‘The Zone of Interest’ Producer Addresses the ‘Selective Empathy’ Toward Israel and Gaza
The timing of The Zone of Interest, Jonathan Glazer’s study of one of the most notorious architects of the Holocaust, was unnerving: The film came out around the same time that the Israel-Hamas war broke out in Gaza. Now, producer James Wilson has addressed the parallels between the film and current events.
“What seems so stark is that we have an empathy that is selective,” Wilson told The Hollywood Reporter in an interview about The Zone of Interest, when asked about the obvious parallels. “There are groups of people, innocent people, [whom we care for their] safety and grieve and mourn when they’re killed. There are other innocent people to whom similar or the same things are happening that we seem not to care about as much. […] It doesn’t seem to me that complicated to condemn both losses of innocent life—on a basic human empathetic level, there just seems to be the sort of extraordinary empathy dissonance.”
On October 7 2023, Hamas militants murdered 1,200 Israelis and took 240 people hostage. In response, Israel has launched an all-out assault on the Gaza Strip, killing almost 30,000 people and displacing most of Gaza’s 2.2 million residents. With most of Gaza’s hospitals bombed and Israel preventing U.N. aid trucks from entering the territory, Palestinian civilians—including children—are already dying of starvation, disease, and injuries from Israel’s strikes. Last month, the International Court of Justice ruled that Israel must take measures to avoid committing genocide in Gaza. As of this writing, 130 Israeli hostages are still in captivity in Gaza.
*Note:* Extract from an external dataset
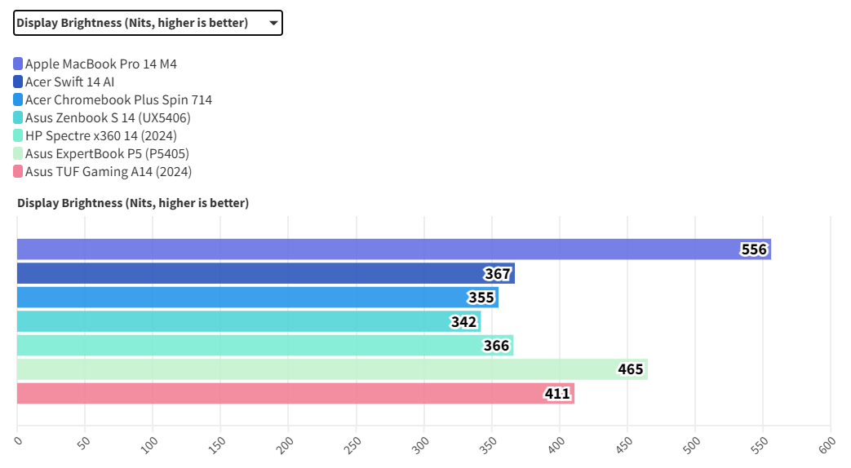This screenshot has height=468, width=851.
Task: Toggle the Apple MacBook Pro 14 M4 legend label
Action: (101, 64)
The Zone of Interest, directed by Jonathan Glazer, tells the story of Rudolf Höss (Christian Friedel), commandant of the Auschwitz concentration camp. While the audience listens to the sounds of Jews and other prisoners being murdered and cremated in the camp, Höss and his family enjoy an idyllic life with servants, a garden, and frequent outings to the nearby river. The film forces viewers to acknowledge their own complicity in atrocities, enjoying their daily life while the unthinkable happens on the other side of the wall.